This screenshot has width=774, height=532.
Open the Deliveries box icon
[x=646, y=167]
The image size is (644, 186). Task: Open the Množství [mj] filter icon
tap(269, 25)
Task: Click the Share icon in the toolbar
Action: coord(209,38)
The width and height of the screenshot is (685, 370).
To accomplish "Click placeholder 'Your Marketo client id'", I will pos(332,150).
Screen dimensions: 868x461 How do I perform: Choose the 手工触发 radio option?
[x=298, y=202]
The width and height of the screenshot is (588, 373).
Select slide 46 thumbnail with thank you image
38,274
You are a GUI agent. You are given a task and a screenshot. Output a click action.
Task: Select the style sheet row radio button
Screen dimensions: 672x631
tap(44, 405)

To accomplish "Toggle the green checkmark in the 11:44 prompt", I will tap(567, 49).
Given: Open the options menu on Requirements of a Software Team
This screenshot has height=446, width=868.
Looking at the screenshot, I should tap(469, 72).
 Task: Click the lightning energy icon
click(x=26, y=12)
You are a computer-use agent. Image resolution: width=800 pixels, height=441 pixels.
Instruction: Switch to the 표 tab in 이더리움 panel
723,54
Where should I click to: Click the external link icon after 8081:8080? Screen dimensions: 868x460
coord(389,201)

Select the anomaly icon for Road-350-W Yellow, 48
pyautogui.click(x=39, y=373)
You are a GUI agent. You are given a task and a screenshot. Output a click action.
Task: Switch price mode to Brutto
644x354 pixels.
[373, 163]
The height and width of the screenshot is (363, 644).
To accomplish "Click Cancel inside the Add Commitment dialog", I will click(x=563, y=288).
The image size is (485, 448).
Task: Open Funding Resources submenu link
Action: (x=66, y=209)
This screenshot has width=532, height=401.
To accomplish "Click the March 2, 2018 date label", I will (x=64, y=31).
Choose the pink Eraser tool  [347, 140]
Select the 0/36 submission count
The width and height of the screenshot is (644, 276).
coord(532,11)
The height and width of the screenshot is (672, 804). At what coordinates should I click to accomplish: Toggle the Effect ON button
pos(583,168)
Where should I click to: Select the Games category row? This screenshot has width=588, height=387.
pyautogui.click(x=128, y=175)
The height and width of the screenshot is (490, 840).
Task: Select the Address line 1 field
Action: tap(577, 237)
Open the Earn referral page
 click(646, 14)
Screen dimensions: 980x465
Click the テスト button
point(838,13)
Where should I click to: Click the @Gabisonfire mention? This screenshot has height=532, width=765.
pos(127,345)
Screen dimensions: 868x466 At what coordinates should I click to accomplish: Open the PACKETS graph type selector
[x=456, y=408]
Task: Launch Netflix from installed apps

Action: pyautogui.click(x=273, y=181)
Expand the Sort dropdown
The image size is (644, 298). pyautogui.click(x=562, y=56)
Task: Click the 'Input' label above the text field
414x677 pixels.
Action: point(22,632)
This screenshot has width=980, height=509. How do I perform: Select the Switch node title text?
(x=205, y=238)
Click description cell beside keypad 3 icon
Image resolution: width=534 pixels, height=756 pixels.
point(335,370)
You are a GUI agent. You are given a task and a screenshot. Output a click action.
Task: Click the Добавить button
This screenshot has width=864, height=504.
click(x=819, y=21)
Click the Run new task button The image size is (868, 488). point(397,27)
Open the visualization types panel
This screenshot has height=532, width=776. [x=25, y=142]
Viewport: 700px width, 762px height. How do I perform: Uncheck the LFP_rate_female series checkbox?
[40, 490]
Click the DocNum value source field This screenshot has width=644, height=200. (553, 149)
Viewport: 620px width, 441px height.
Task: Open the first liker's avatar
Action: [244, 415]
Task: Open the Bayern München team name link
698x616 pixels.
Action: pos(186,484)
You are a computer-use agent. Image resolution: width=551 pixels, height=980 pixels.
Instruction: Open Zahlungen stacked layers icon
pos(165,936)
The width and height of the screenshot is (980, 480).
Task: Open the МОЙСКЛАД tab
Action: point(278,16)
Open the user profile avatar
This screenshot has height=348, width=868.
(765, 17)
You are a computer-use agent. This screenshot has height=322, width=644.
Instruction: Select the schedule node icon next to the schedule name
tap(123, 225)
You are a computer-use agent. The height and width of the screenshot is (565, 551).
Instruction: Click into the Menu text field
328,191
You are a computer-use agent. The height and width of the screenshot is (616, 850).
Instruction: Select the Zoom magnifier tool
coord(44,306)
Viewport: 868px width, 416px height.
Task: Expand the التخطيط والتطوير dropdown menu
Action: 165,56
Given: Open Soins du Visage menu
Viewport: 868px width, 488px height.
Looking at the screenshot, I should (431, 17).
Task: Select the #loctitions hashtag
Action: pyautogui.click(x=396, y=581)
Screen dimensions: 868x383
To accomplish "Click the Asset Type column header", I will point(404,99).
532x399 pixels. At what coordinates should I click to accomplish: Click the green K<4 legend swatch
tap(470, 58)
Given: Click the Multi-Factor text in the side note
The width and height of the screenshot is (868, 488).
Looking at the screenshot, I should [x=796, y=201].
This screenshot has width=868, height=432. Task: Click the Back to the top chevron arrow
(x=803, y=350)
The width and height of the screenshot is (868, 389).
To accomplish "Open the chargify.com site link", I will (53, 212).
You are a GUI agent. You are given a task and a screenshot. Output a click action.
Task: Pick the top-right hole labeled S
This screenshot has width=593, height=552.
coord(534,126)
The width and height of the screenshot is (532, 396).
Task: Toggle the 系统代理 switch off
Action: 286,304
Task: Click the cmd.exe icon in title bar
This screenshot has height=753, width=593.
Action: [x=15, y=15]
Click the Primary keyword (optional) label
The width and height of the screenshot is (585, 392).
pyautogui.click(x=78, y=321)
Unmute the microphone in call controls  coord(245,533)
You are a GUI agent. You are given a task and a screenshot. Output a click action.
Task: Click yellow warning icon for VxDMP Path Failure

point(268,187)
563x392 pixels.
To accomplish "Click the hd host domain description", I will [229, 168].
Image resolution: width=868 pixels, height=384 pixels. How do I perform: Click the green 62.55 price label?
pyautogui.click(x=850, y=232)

-*-*-

**Work instruction**
Go through the data above and repeat all of it exactly.

**Reply to the exercise**
This screenshot has width=774, height=532.
Open the Deliveries box icon
[x=646, y=167]
The image size is (644, 186). Task: Open the Množství [mj] filter icon
tap(269, 25)
Task: Click the Share icon in the toolbar
Action: coord(209,38)
The width and height of the screenshot is (685, 370).
To accomplish "Click placeholder 'Your Marketo client id'", I will pos(332,150).
Screen dimensions: 868x461 How do I perform: Choose the 手工触发 radio option?
[x=298, y=202]
The width and height of the screenshot is (588, 373).
Select slide 46 thumbnail with thank you image
38,274
You are a GUI agent. You are given a task and a screenshot. Output a click action.
Task: Select the style sheet row radio button
Screen dimensions: 672x631
tap(44, 405)

To accomplish "Toggle the green checkmark in the 11:44 prompt", I will tap(567, 49).
Given: Open the options menu on Requirements of a Software Team
This screenshot has height=446, width=868.
Looking at the screenshot, I should tap(469, 72).
 Task: Click the lightning energy icon
click(x=26, y=12)
You are a computer-use agent. Image resolution: width=800 pixels, height=441 pixels.
Instruction: Switch to the 표 tab in 이더리움 panel
723,54
Where should I click to: Click the external link icon after 8081:8080? Screen dimensions: 868x460
coord(389,201)

Select the anomaly icon for Road-350-W Yellow, 48
pyautogui.click(x=39, y=373)
You are a GUI agent. You are given a task and a screenshot. Output a click action.
Task: Switch price mode to Brutto
644x354 pixels.
[373, 163]
The height and width of the screenshot is (363, 644).
To accomplish "Click Cancel inside the Add Commitment dialog", I will click(x=563, y=288).
The image size is (485, 448).
Task: Open Funding Resources submenu link
Action: (x=66, y=209)
This screenshot has width=532, height=401.
To accomplish "Click the March 2, 2018 date label", I will (x=64, y=31).
Choose the pink Eraser tool  [347, 140]
Select the 0/36 submission count
The width and height of the screenshot is (644, 276).
coord(532,11)
The height and width of the screenshot is (672, 804). At what coordinates should I click to accomplish: Toggle the Effect ON button
pos(583,168)
Where should I click to: Select the Games category row? This screenshot has width=588, height=387.
pyautogui.click(x=128, y=175)
The height and width of the screenshot is (490, 840).
Task: Select the Address line 1 field
Action: tap(577, 237)
Open the Earn referral page
 click(646, 14)
Screen dimensions: 980x465
Click the テスト button
point(838,13)
Where should I click to: Click the @Gabisonfire mention? This screenshot has height=532, width=765.
pos(127,345)
Screen dimensions: 868x466 At what coordinates should I click to accomplish: Open the PACKETS graph type selector
[x=456, y=408]
Task: Launch Netflix from installed apps

Action: pyautogui.click(x=273, y=181)
Expand the Sort dropdown
The image size is (644, 298). pyautogui.click(x=562, y=56)
Task: Click the 'Input' label above the text field
414x677 pixels.
Action: point(22,632)
This screenshot has width=980, height=509. How do I perform: Select the Switch node title text?
(x=205, y=238)
Click description cell beside keypad 3 icon
Image resolution: width=534 pixels, height=756 pixels.
point(335,370)
You are a GUI agent. You are given a task and a screenshot. Output a click action.
Task: Click the Добавить button
This screenshot has width=864, height=504.
click(x=819, y=21)
Click the Run new task button The image size is (868, 488). point(397,27)
Open the visualization types panel
This screenshot has height=532, width=776. [x=25, y=142]
Viewport: 700px width, 762px height. How do I perform: Uncheck the LFP_rate_female series checkbox?
[40, 490]
Click the DocNum value source field This screenshot has width=644, height=200. (553, 149)
Viewport: 620px width, 441px height.
Task: Open the first liker's avatar
Action: [244, 415]
Task: Open the Bayern München team name link
698x616 pixels.
Action: pos(186,484)
You are a computer-use agent. Image resolution: width=551 pixels, height=980 pixels.
Instruction: Open Zahlungen stacked layers icon
pos(165,936)
The width and height of the screenshot is (980, 480).
Task: Open the МОЙСКЛАД tab
Action: point(278,16)
Open the user profile avatar
This screenshot has height=348, width=868.
(765, 17)
You are a computer-use agent. This screenshot has height=322, width=644.
Instruction: Select the schedule node icon next to the schedule name
tap(123, 225)
You are a computer-use agent. The height and width of the screenshot is (565, 551).
Instruction: Click into the Menu text field
328,191
You are a computer-use agent. The height and width of the screenshot is (616, 850).
Instruction: Select the Zoom magnifier tool
coord(44,306)
Viewport: 868px width, 416px height.
Task: Expand the التخطيط والتطوير dropdown menu
Action: 165,56
Given: Open Soins du Visage menu
Viewport: 868px width, 488px height.
Looking at the screenshot, I should (431, 17).
Task: Select the #loctitions hashtag
Action: pyautogui.click(x=396, y=581)
Screen dimensions: 868x383
To accomplish "Click the Asset Type column header", I will point(404,99).
532x399 pixels. At what coordinates should I click to accomplish: Click the green K<4 legend swatch
tap(470, 58)
Given: Click the Multi-Factor text in the side note
The width and height of the screenshot is (868, 488).
Looking at the screenshot, I should [x=796, y=201].
This screenshot has width=868, height=432. Task: Click the Back to the top chevron arrow
(x=803, y=350)
The width and height of the screenshot is (868, 389).
To accomplish "Open the chargify.com site link", I will (53, 212).
You are a GUI agent. You are given a task and a screenshot. Output a click action.
Task: Pick the top-right hole labeled S
This screenshot has width=593, height=552.
coord(534,126)
The width and height of the screenshot is (532, 396).
Task: Toggle the 系统代理 switch off
Action: 286,304
Task: Click the cmd.exe icon in title bar
This screenshot has height=753, width=593.
Action: [x=15, y=15]
Click the Primary keyword (optional) label
The width and height of the screenshot is (585, 392).
pyautogui.click(x=78, y=321)
Unmute the microphone in call controls  coord(245,533)
You are a GUI agent. You are given a task and a screenshot. Output a click action.
Task: Click yellow warning icon for VxDMP Path Failure

point(268,187)
563x392 pixels.
To accomplish "Click the hd host domain description", I will [229, 168].
Image resolution: width=868 pixels, height=384 pixels. How do I perform: Click the green 62.55 price label?
pyautogui.click(x=850, y=232)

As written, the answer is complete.